**EXTRAIT DU TEXTE:**
-------------------------
Jean-François Draperi est Directeur du centre d’économie sociale du Cnam (Cestes) et rédacteur en chef de la Revue internationale de l’économie sociale (Recma)
Dès 1835, Michel Derrion fondait sur la colline de la Croix-Rousse, à Lyon, la première coopérative de consommation française, le « commerce véridique et social ». Si l’histoire coopérative internationale a gardé en mémoire la coopérative de Rochdale (en Angleterre) (1) plutôt que celle de Lyon, c’est parce qu’elle a résisté au temps et donné naissance à un mouvement de grande ampleur. Le Commerce véridique de Michel Derrion avait adopté des principes très proches de ceux que définiront les pionniers de Rochdale. Repris, discutés, amendés, révisés dans le cadre de l’Alliance coopérative internationale (ACI) dès sa fondation en 1895, les principes coopératifs sont aujourd’hui au nombre de sept.
On peut en donner une traduction rapide dans les termes qui suivent : engagement volontaire, égalité des voix, participation économique, autonomie de gestion, éducation, intercoopération et développement durable. L’ACI est aujourd’hui la confédération mondiale des mouvements coopératifs nationaux, qui réunissent à eux tous près d’un milliard de membres à travers environ 200 000 coopératives.
Essor puis faillite des coopératives de consommation
Les coopératives de consommation ont longtemps constitué la principale branche du mouvement coopératif mondial. A leur apogée, à la fin des années 1970, elles disposent en France de 6 870 points de vente dont 5 300 petits magasins, 299 supermarchés et 30 hypermarchés sous enseigne Coop, et réalisent un chiffre d’affaires de 13 milliards de francs (2 milliards d’euros). Les sociétaires clients sont environ deux millions. Les magasins coopératifs salarient environ 45 000 personnes et sont organisés en un mouvement puissant (2). La SGCC possède 14 usines produisant environ 300 articles, vendus sous la marque Coop : du riz à Arles, des conserves de légumes à Roye (Somme), des confitures et du coulis de tomate (Marmande, Lotet-Garonne), etc. (3).
Beaucoup de ces coopératives connaissent une faillite dramatique en 1985. On attribue leurs difficultés économiques à leur incapacité à réagir de façon unitaire et efficace à l’essor des hypermarchés. On peut certes se demander si les « coop » n’avaient pas déjà perdu dans les années soixante-dix l’esprit pionnier et alternatif initial, dans lequel se reconnaissent aujourd’hui les initiatives alternatives alimentaires. Peut-être, mais il faut également se dire qu’aucune des questions que se posent les initiatives contemporaines n’a été ignorée par leurs prédécesseurs, même si les réponses ne sont plus les mêmes. Je propose d’aborder très rapidement quelques-unes de ces questions.
-------------------------
**DONNÉES:**
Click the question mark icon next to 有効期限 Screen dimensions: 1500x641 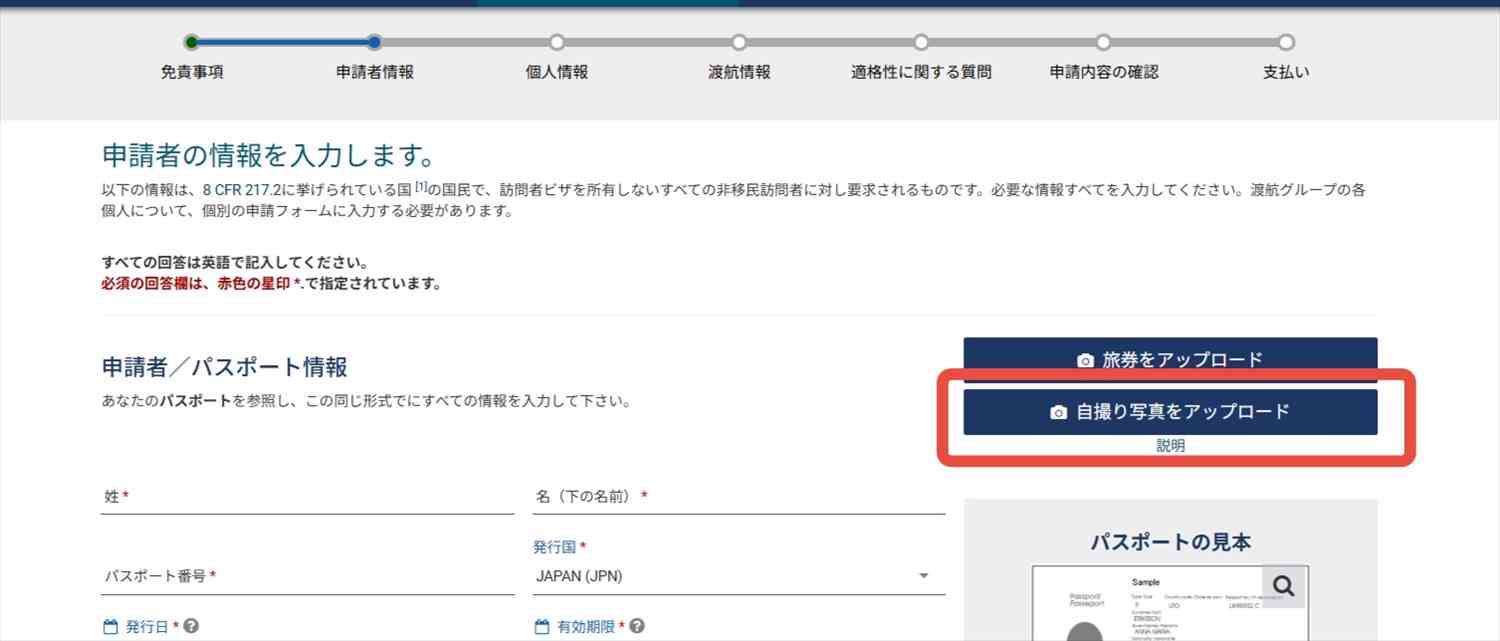[637, 626]
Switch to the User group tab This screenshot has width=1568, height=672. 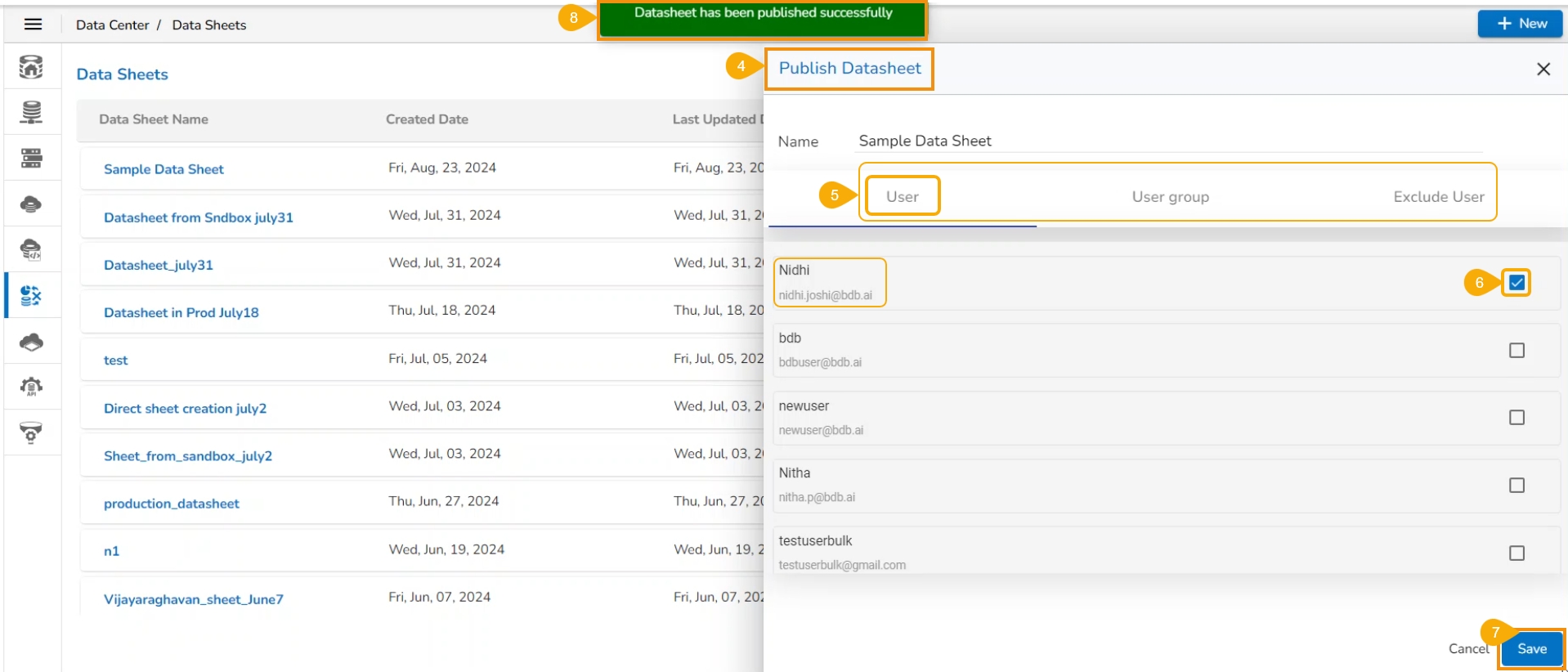tap(1170, 197)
-------------------------
**TRAVAIL DEMANDÉ:**
1. D'après le texte sur les coopératives, en quelle année Michel Derrion a-t-il fondé à Lyon la première coopérative de consommation française ?
2. Recopiez fidèlement le passage du texte sur les coopératives qui commence par « Jean-François Draperi est » et se termine par « nombre de sept. ».

**RÉPONSES AUX TÂCHES:**
1. En 1835.

2.
Jean-François Draperi est Directeur du centre d’économie sociale du Cnam (Cestes) et rédacteur en chef de la Revue internationale de l’économie sociale (Recma)
Dès 1835, Michel Derrion fondait sur la colline de la Croix-Rousse, à Lyon, la première coopérative de consommation française, le « commerce véridique et social ». Si l’histoire coopérative internationale a gardé en mémoire la coopérative de Rochdale (en Angleterre) (1) plutôt que celle de Lyon, c’est parce qu’elle a résisté au temps et donné naissance à un mouvement de grande ampleur. Le Commerce véridique de Michel Derrion avait adopté des principes très proches de ceux que définiront les pionniers de Rochdale. Repris, discutés, amendés, révisés dans le cadre de l’Alliance coopérative internationale (ACI) dès sa fondation en 1895, les principes coopératifs sont aujourd’hui au nombre de sept.